((

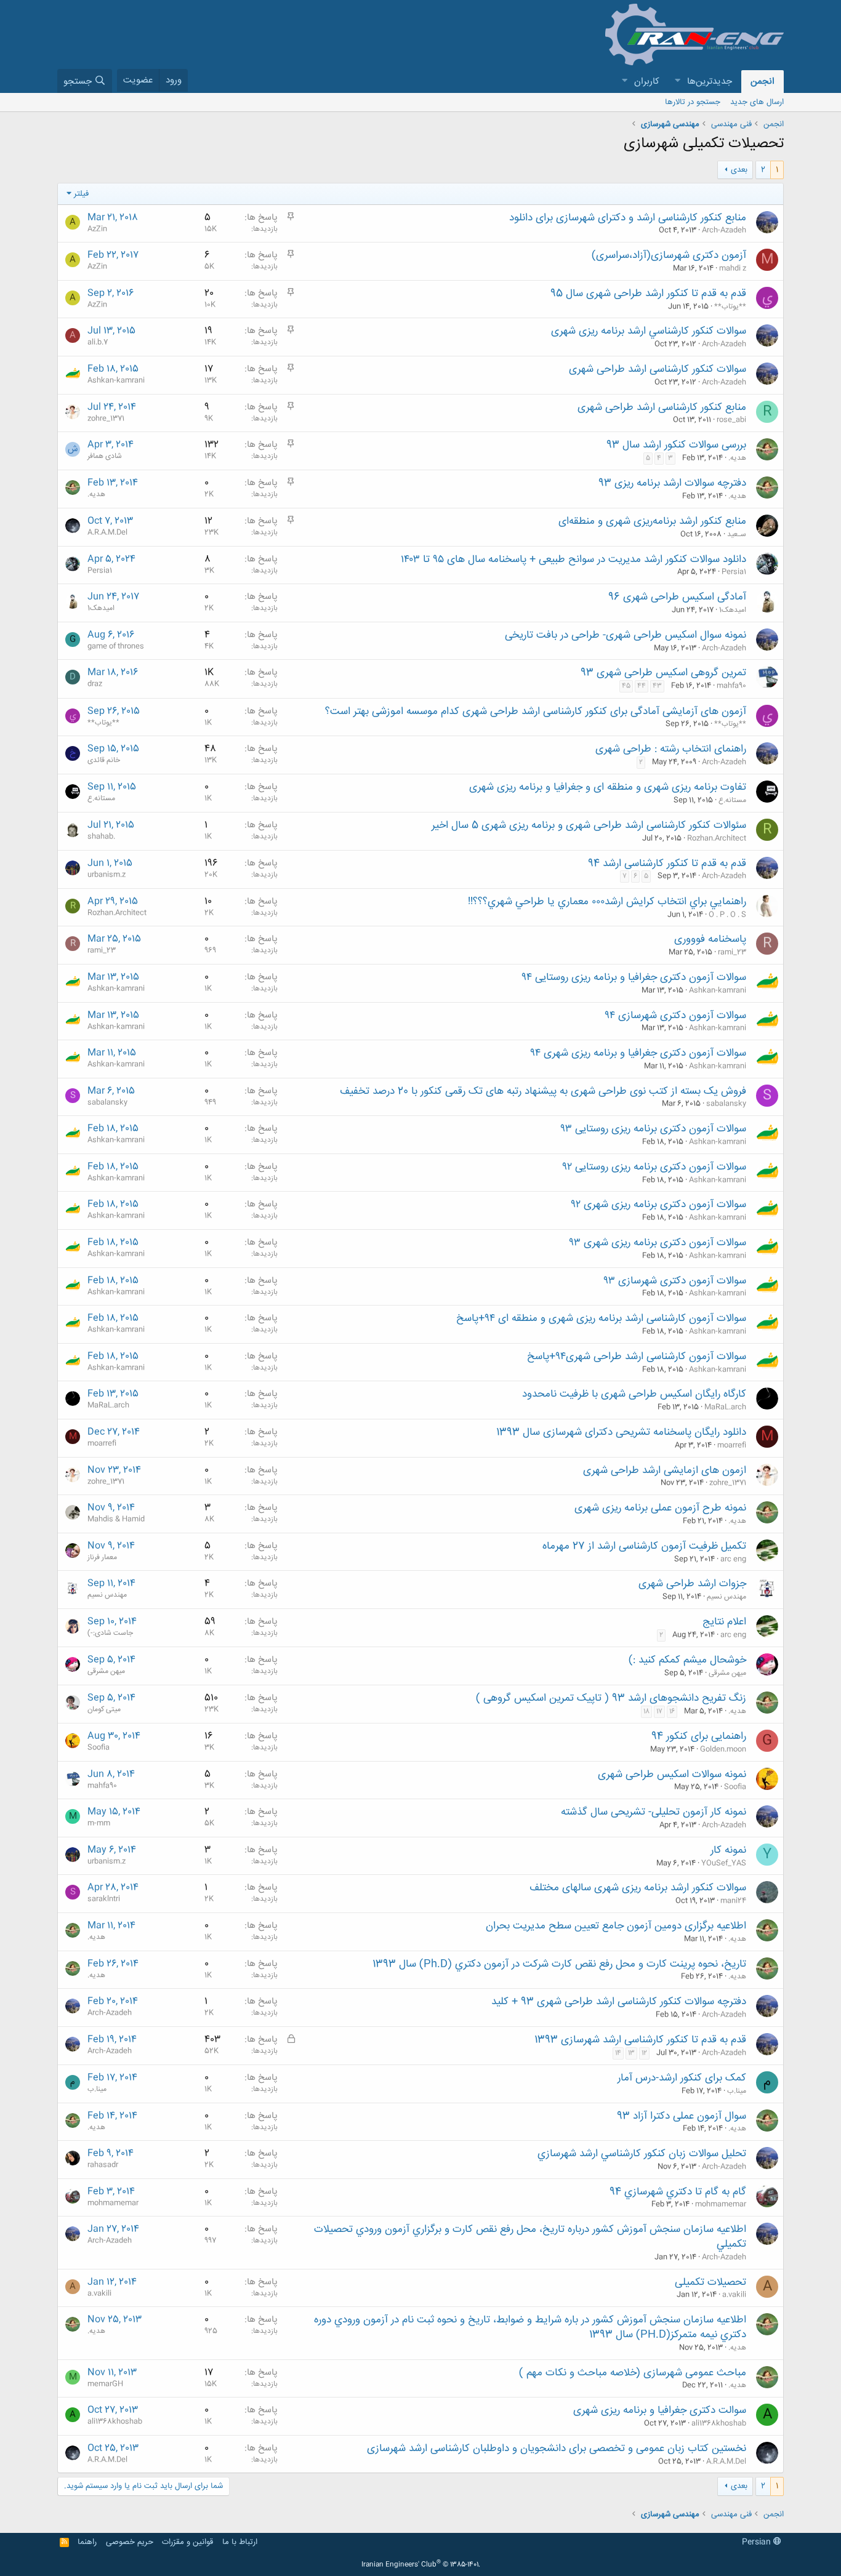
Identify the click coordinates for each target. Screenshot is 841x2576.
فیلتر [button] (81, 193)
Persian (757, 2542)
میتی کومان (104, 1709)
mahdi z (732, 268)
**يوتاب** (730, 306)
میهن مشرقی (727, 1673)
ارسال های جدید (757, 102)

))

Give the data above again, exactly, with every picture removed.

Identify the click coordinates for each target. Screenshot is 841x2576.
فیلتر [button] (81, 193)
Persian (757, 2542)
میتی کومان (104, 1709)
mahdi z (732, 268)
**يوتاب** (730, 306)
میهن مشرقی (727, 1673)
ارسال های جدید (757, 102)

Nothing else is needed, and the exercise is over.